Limitations & Future Work¶

Student guidance is biased by incorrect teacher critiques: Authors admit teacher critique quality (LLaMA3.3-70B) is a bottleneck for hard math; no robustness curve for critique error rates was provided.
Evaluation focuses primarily on math/reasoning benchmarks with HumanEval as OOD; multimodal, long-context, and safety scenarios were not explored.
The training set contains <0.1% fuzzy overlap with evaluation sets (removed by authors), but contamination risks in web-crawled data persist; large gains (+15%) require cautious attribution.
Comparison with RL-based self-correction (SCoRe, RL4F) is limited in the main text; results are in the appendix. Using CGD as an initialization for RL still requires validation.

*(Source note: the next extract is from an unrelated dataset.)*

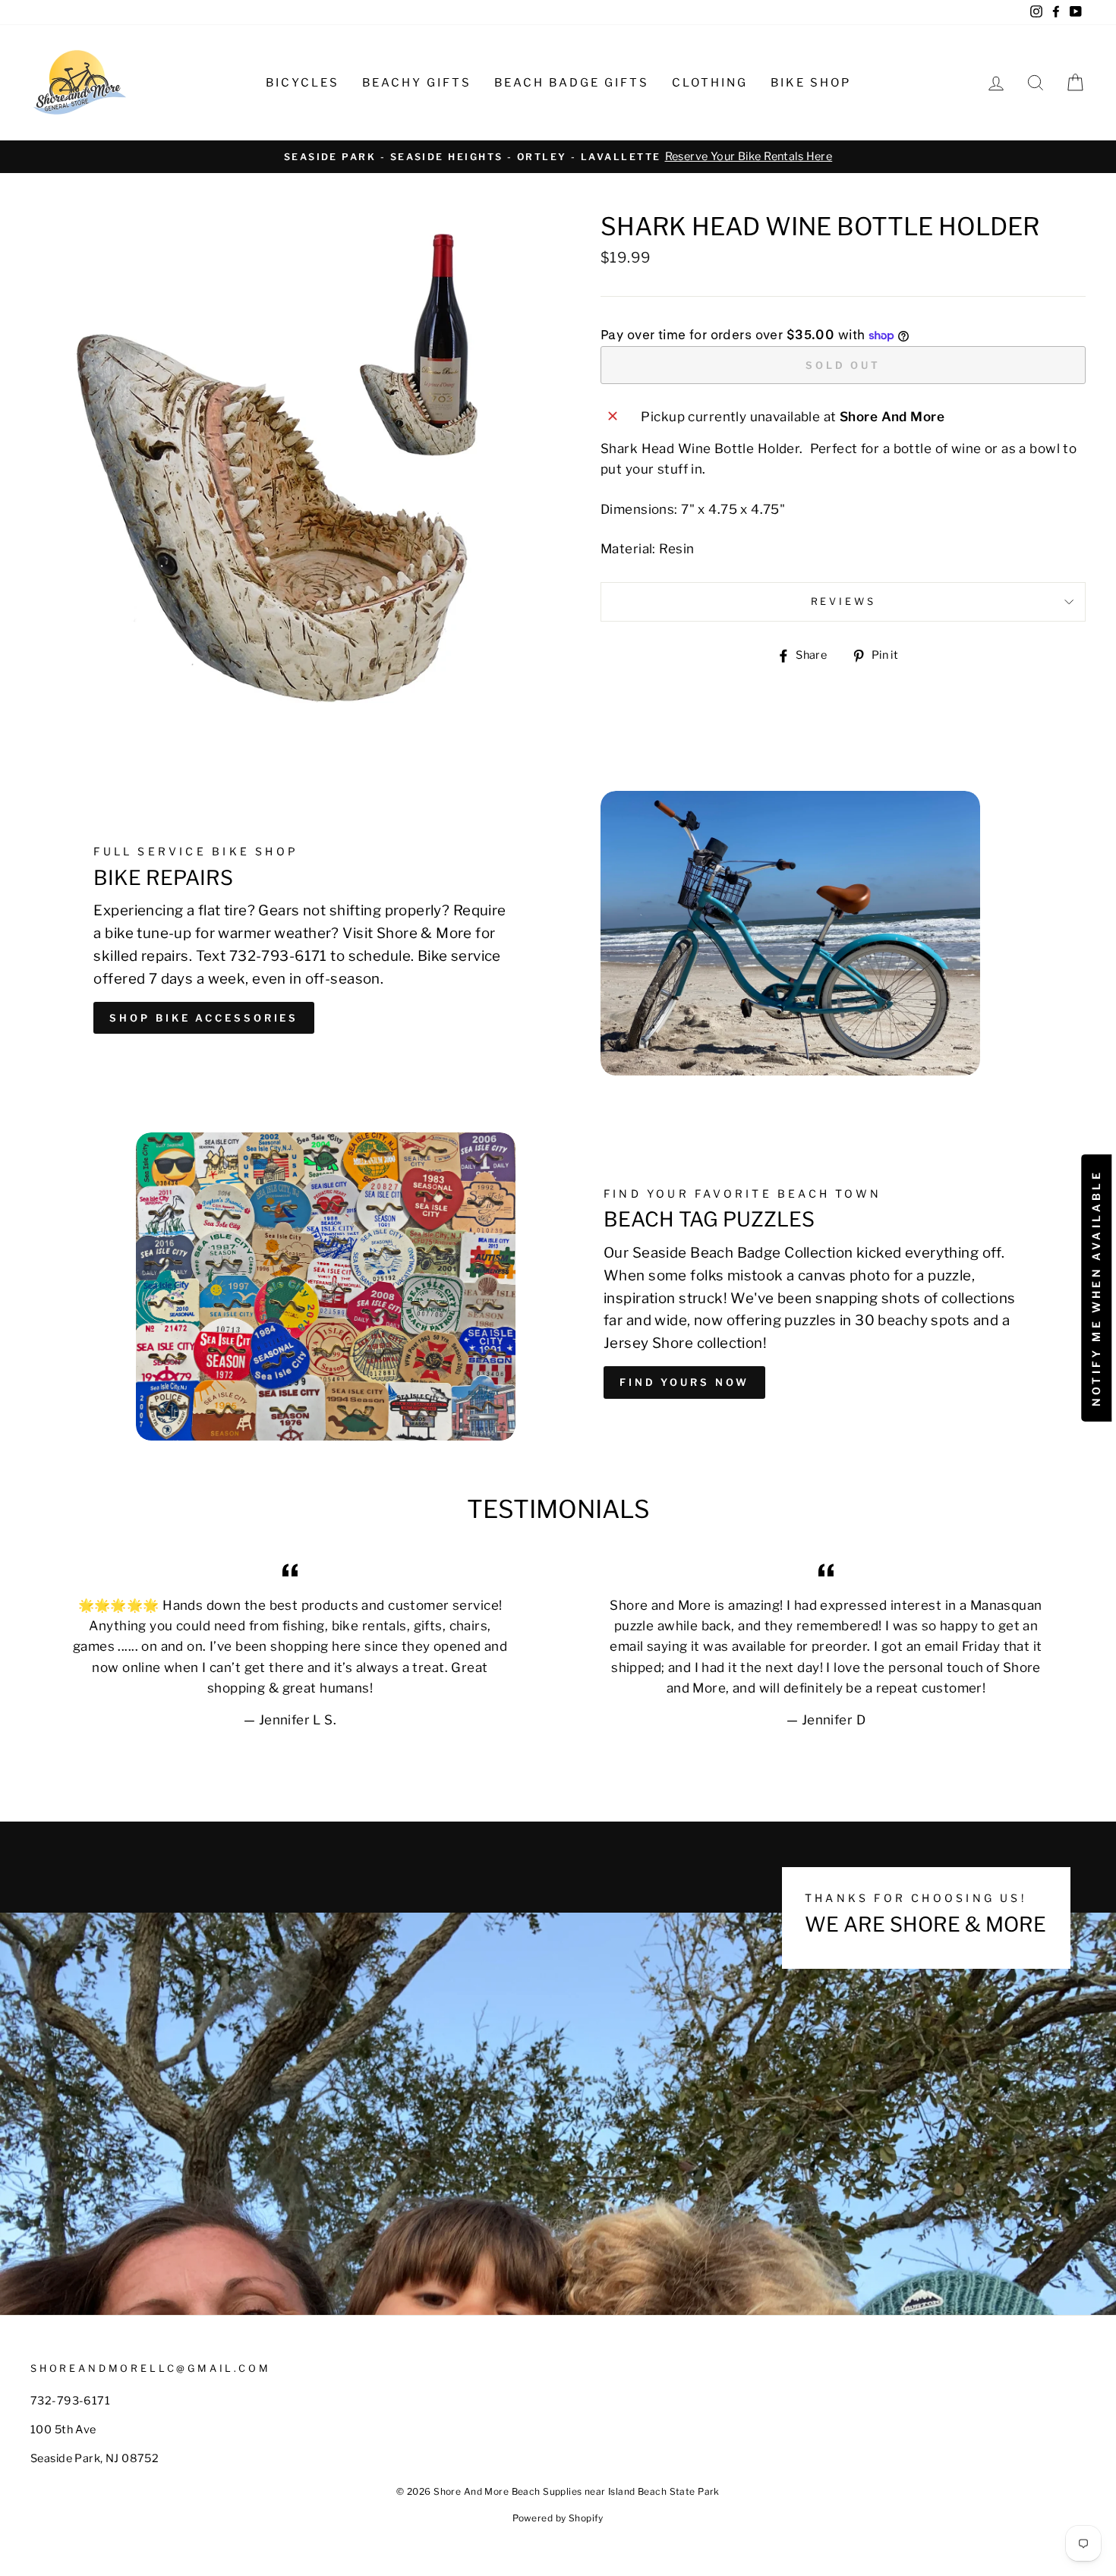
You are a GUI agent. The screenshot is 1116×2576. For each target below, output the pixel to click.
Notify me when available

vs. Critique Fine-Tuning (CFT, Wang 2025): CFT predicts critiques; CGD predicts refined answers. Given the same \((x, y', c)\) data, the conditional directions are opposite. Results show CGD outperforms CFT by 5-7% in math while avoiding IFEval disasters.
vs. Self-Refine / Reflexion (Madaan/Shinn 2023): These methods run multi-round critique loops at inference; CGD incorporates critiques into training for single-pass inference, offering lower latency for the same budget.
vs. On-policy distillation (GKD/SKD): GKD/SKD use teacher probabilities or rewards as implicit signals; CGD provides explicit textual semantic signals. These can be combined—CGD data + GKD loss might yield further improvements.
vs. SCoRe / RL4F: RL methods require reward models and sampling loops; CGD achieves similar behavioral self-correction using comparable data at the cost of a single SFT run.

Rating¶

Novelty: ⭐⭐⭐⭐ "Decoupled consumption" is a clear concept, though technically it is a re-framing of CFT's conditional targets. The SFT framework itself is standard.
Experimental Thoroughness: ⭐⭐⭐⭐ Five model families, two datasets, three types of evaluation (math, general, OOD), and negative examples (IFEval) are included. Robustness to critique quality and RL comparisons are relegated to the appendix.
Writing Quality: ⭐⭐⭐⭐⭐ Problem motivation is exceptionally well-targeted (using CFT's IFEval failure as a primary selling point). The algorithm is concisely described with 11 lines of pseudo-code and one formula.
Value: ⭐⭐⭐⭐⭐ 8 GPU-hours for a +22.6% cross-family gain, no architectural changes, and single-pass inference—this is a highly practical strong baseline for small model reasoning distillation.